The third advantage is enlarged buffer zones. Iraq and Syria (we’ll call it Levantistan) would form a buffer state running from the Mediterranean to the Persian Gulf; an Intermarium. This would form a bulwark with strategic depth against Iranian and Turkish influence in the region. Afghanistan has always been a buffer region and joining with Pakistan (we’ll call it ‘Greater Pakistan’) would not make that go away. Instead, the buffer zone between Iran, Russia, and India would be enlarged.
The main downside to unification is nationalist feelings among the population, as well as separatist tribal movements. The Sunni Population in Iraq would likely welcome a Sunni-majority Syria to give them greater representation, but Iraq’s Shia population may be less eager to lose their majority status. Likewise, the Kurds may also feel emboldened to break free. In Afghanistan, tribal regions would be even less loyal to a central government and would prefer to resist it.
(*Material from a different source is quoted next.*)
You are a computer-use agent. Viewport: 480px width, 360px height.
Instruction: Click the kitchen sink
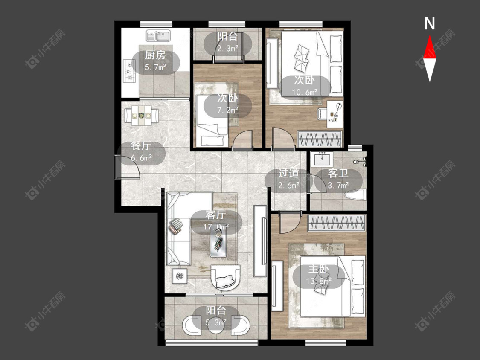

Pakistan already has problems with their Federally-Administered Tribal Areas (FATA), and Afghanistan would effectively be a nation-sized FATA. This risk would need to be resolved by the Pakistani government beforehand.
Fragmenting Nations: Pros and Cons
Fragmenting Iraq or Afghanistan into smaller nations along tribal-national lines would initially evoke images of Yugoslavia’s fragmentation, complete with ethnic cleansing. At the same time, it must be noted that the world acted in opposition to that breakup and insisted on keeping the nation unified. In this scenario, the world would support the breakup and be on hand to smooth out the process. The first advantage of breaking up the nations would be greater stability within each new nation-state. With nation-states aligned more closely to the nations that live within them, there will be fewer insurgencies. All guerrillas want to become the state, and ethno-states/sovereign cities can be formed, just like in Europe.
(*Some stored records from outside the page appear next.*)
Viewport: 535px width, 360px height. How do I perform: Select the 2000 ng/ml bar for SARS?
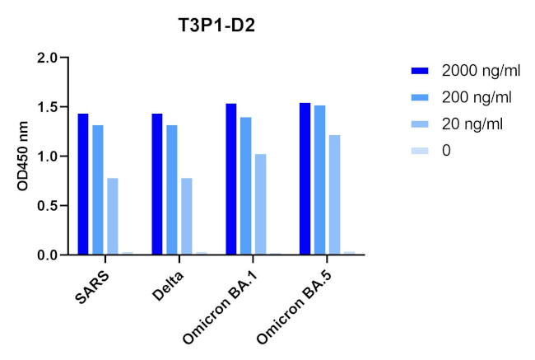[83, 185]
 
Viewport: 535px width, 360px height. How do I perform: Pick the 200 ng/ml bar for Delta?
[171, 190]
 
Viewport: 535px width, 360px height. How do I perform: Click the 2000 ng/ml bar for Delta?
[156, 185]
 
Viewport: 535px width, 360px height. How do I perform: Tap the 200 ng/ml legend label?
[477, 97]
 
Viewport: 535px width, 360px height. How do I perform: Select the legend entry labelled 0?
[445, 151]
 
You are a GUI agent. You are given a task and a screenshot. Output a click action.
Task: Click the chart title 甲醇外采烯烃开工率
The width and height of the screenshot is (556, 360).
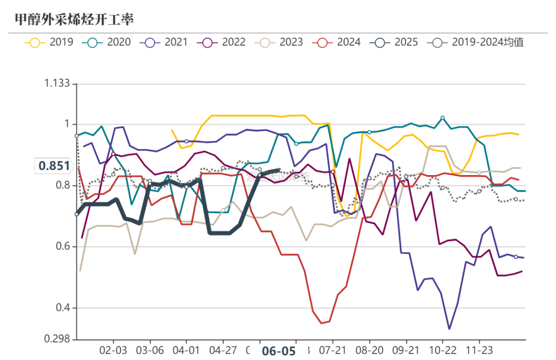point(74,20)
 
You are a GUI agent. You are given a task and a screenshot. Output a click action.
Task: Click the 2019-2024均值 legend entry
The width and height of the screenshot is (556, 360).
point(476,42)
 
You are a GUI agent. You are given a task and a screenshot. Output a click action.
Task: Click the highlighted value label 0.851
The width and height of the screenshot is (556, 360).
point(53,166)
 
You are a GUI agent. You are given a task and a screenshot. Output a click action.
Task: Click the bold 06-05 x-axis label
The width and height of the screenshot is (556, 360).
point(279,351)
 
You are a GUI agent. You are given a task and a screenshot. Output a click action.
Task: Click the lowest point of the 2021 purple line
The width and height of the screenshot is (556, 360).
point(449,329)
The second main advantage is that the buffer states would be weaker, and therefore less likely to start major wars. Unlike in Europe, these new nations and sovereign cities would be constantly at war with each other, but a war between two weak nations would be less destructive than between larger, stronger states. Weaker buffer states would also be less dangerous to the great powers bordering them. Violence can always spill over, and some smaller states may seek opportunities to take territory from larger states, as Bangladesh has been trying to do with Burma. Smaller, weaker states will be less bold.
One factor that can be either an advantage or disadvantage is controlling the burn. Controlling the disintegration so it does not get out of hand will be a challenge, but it can also show the world that peaceful breakups are not limited to Czechoslovakia. Likewise, the constant state of war between smaller states in these regions contains the possibility of escalation. Skillful diplomacy and Realpolitik is a must.
A definite weakness of fragmentation is great-power meddling. Iran would readily take advantage of smaller, weaker states in both Iraq and Afghanistan, and Pakistan may also have interests in the Pashtun or Baluchistan regions. The world remembers that WWI began over a crisis in Serbia, which was a small weak nation at the time. This would be more serious in Iraq than in Afghanistan, however.
Another weakness could be Islamist groups forming confederations. Smaller nations may set aside their grievances for safety, and Islamic terror groups may play Bismarck’s game with weaker nations.
Uniting nations, or fragmenting them, provides two viable choices, neither of which would be an admission of defeat. If America represents sovereignty of the governed, then redrawing the map may be the best option. If the map is redrawn in a manner that reflects our interests, then we can take credit and have peace with honor. The regions in question will always be violent, and so total victory will not be needed before America disengages. We cannot extinguish the fire, but we can make it into a controlled burn.